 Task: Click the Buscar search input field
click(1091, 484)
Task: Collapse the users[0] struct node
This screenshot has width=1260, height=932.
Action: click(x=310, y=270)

- - -

Task prompt: Replace every "Task" in the records with "Step" and write the lines out again, changing nothing else.

Result below:
 Step: Click the Buscar search input field
click(1091, 484)
Step: Collapse the users[0] struct node
This screenshot has width=1260, height=932.
Action: click(x=310, y=270)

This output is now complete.